Task description:
Give the data again exactly, from its opening line through the line in which "ACCEPTER [button] (401, 2556)" appears.

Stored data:
---------------

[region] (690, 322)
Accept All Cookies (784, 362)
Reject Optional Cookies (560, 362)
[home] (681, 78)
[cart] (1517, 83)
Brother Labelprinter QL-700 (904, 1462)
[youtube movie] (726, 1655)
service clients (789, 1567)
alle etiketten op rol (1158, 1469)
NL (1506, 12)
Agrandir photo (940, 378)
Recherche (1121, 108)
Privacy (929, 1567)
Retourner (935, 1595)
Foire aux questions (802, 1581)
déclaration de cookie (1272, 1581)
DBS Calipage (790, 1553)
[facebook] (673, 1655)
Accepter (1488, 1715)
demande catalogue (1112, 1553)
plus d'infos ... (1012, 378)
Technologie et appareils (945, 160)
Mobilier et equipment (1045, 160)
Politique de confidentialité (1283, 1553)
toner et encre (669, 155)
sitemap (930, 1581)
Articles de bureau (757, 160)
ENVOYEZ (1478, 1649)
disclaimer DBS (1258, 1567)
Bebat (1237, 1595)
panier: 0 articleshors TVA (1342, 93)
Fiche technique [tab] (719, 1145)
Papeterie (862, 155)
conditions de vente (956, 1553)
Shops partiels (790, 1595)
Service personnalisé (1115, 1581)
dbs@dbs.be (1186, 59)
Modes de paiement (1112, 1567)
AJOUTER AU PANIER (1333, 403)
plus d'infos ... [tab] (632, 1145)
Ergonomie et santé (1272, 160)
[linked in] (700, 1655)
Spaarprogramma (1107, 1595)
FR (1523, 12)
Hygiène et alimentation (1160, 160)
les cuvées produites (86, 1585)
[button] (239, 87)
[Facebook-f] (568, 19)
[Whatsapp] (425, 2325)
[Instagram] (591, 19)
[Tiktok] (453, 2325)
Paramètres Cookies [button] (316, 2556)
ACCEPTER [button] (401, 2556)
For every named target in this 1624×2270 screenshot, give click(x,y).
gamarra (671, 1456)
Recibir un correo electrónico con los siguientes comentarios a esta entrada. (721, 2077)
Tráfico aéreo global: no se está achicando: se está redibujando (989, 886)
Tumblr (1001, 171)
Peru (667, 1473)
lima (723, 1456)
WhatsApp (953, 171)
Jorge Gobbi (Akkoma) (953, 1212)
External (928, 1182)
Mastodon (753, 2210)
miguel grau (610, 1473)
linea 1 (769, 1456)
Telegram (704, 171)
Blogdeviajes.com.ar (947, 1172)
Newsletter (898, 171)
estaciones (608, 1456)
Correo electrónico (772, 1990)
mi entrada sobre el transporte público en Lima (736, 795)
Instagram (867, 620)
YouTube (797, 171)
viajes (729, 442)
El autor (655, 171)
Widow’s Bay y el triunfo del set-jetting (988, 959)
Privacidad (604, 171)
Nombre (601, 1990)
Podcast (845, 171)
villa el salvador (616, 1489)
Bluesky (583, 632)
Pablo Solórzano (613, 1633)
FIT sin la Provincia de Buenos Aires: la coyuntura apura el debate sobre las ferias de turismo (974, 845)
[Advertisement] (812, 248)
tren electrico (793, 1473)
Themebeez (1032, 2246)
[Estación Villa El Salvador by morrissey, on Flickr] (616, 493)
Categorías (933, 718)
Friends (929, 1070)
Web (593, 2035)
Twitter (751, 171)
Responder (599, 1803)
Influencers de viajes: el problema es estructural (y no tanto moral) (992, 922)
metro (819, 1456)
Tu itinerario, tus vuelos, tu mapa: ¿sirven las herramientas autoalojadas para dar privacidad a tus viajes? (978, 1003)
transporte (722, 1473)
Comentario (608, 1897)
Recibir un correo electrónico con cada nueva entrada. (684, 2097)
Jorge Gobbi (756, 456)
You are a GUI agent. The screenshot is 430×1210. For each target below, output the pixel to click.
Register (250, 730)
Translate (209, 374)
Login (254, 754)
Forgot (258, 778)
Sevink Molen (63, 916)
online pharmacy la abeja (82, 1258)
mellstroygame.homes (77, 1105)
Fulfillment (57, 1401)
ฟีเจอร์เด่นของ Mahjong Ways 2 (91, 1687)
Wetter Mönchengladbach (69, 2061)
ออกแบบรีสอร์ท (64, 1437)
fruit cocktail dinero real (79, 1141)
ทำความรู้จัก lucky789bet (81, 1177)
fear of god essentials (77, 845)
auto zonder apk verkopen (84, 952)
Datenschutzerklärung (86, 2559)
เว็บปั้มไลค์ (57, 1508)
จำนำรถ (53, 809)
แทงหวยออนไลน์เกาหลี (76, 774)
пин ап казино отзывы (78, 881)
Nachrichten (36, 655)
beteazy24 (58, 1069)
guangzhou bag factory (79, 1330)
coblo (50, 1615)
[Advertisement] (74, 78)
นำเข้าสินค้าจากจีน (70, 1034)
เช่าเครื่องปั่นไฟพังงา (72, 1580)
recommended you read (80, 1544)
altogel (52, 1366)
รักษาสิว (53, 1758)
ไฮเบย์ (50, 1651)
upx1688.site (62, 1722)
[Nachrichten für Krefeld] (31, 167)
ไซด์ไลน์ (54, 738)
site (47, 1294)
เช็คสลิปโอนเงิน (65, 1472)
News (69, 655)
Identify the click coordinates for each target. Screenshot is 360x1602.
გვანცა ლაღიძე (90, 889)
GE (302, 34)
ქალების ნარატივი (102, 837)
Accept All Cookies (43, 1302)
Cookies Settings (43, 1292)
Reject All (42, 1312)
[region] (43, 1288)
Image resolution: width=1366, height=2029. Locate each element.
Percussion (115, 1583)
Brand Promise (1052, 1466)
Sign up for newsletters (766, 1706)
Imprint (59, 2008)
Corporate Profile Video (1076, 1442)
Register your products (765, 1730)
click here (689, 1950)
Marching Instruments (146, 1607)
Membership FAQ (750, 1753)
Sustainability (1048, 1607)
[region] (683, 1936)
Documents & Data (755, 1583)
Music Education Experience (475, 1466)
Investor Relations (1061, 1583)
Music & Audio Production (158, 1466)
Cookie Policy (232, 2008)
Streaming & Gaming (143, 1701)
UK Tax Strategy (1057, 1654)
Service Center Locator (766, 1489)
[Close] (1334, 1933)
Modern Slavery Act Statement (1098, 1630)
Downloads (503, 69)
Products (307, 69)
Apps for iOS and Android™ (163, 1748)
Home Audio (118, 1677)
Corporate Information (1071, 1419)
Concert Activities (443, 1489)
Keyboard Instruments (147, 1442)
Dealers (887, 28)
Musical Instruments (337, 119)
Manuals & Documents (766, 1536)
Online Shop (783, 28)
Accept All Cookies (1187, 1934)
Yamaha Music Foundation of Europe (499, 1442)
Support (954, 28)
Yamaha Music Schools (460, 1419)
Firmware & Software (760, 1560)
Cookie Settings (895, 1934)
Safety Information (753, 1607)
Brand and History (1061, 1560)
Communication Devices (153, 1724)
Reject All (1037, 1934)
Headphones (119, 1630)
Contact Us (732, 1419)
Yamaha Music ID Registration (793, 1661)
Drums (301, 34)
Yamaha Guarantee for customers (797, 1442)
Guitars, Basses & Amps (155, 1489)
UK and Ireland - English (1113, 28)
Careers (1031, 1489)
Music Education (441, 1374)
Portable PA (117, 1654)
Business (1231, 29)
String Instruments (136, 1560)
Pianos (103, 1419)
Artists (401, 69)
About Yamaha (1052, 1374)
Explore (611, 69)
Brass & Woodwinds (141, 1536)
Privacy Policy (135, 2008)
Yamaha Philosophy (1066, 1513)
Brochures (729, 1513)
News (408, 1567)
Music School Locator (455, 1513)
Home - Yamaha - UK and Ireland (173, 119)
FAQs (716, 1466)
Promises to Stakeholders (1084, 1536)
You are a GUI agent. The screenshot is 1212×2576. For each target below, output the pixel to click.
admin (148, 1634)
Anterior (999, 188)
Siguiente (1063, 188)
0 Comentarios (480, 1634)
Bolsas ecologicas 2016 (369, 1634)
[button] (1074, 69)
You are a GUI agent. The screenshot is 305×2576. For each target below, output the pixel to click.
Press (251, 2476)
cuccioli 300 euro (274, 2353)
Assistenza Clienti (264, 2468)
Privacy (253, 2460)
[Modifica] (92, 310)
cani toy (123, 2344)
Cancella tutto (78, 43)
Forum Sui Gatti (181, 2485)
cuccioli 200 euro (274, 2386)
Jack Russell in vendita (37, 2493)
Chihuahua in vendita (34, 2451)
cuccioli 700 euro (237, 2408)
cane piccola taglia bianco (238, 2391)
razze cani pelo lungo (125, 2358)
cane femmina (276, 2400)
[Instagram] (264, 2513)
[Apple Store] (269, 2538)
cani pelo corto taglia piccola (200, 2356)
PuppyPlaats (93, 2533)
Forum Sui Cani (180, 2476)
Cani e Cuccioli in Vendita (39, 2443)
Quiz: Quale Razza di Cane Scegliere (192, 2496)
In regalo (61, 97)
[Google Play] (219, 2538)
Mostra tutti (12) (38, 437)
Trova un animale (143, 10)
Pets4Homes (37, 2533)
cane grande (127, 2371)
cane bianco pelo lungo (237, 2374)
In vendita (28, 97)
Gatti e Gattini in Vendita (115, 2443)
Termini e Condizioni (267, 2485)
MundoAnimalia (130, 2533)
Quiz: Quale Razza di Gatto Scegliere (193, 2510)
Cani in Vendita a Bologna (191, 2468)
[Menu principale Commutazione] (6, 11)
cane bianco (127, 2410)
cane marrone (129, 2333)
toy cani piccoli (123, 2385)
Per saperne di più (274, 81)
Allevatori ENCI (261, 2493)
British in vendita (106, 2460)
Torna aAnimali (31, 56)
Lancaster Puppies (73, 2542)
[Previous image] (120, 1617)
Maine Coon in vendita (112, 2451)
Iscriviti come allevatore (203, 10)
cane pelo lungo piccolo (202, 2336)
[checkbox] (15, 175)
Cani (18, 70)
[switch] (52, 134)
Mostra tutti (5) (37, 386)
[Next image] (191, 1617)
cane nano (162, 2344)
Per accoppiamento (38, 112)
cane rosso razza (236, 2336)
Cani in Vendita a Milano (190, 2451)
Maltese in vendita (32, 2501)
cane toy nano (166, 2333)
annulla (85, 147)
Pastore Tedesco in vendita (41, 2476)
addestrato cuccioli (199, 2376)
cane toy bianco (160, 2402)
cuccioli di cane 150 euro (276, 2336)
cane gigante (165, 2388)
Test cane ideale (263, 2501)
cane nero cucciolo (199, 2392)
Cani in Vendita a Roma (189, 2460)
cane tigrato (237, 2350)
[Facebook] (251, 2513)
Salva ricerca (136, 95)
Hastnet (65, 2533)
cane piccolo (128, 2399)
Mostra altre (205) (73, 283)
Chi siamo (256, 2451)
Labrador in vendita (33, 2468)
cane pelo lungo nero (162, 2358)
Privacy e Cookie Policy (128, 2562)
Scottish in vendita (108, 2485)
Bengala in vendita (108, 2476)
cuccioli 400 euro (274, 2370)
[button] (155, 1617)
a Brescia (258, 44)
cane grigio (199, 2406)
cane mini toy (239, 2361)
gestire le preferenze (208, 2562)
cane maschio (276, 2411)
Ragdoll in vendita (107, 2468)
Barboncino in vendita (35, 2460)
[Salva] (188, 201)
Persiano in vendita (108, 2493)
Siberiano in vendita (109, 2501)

---------------

Written answer:
[region] (690, 322)
Accept All Cookies (784, 362)
Reject Optional Cookies (560, 362)
[home] (681, 78)
[cart] (1517, 83)
Brother Labelprinter QL-700 (904, 1462)
[youtube movie] (726, 1655)
service clients (789, 1567)
alle etiketten op rol (1158, 1469)
NL (1506, 12)
Agrandir photo (940, 378)
Recherche (1121, 108)
Privacy (929, 1567)
Retourner (935, 1595)
Foire aux questions (802, 1581)
déclaration de cookie (1272, 1581)
DBS Calipage (790, 1553)
[facebook] (673, 1655)
Accepter (1488, 1715)
demande catalogue (1112, 1553)
plus d'infos ... (1012, 378)
Technologie et appareils (945, 160)
Mobilier et equipment (1045, 160)
Politique de confidentialité (1283, 1553)
toner et encre (669, 155)
sitemap (930, 1581)
Articles de bureau (757, 160)
ENVOYEZ (1478, 1649)
disclaimer DBS (1258, 1567)
Bebat (1237, 1595)
panier: 0 articleshors TVA (1342, 93)
Fiche technique [tab] (719, 1145)
Papeterie (862, 155)
conditions de vente (956, 1553)
Shops partiels (790, 1595)
Service personnalisé (1115, 1581)
dbs@dbs.be (1186, 59)
Modes de paiement (1112, 1567)
AJOUTER AU PANIER (1333, 403)
plus d'infos ... [tab] (632, 1145)
Ergonomie et santé (1272, 160)
[linked in] (700, 1655)
Spaarprogramma (1107, 1595)
FR (1523, 12)
Hygiène et alimentation (1160, 160)
les cuvées produites (86, 1585)
[button] (239, 87)
[Facebook-f] (568, 19)
[Whatsapp] (425, 2325)
[Instagram] (591, 19)
[Tiktok] (453, 2325)
Paramètres Cookies [button] (316, 2556)
ACCEPTER [button] (401, 2556)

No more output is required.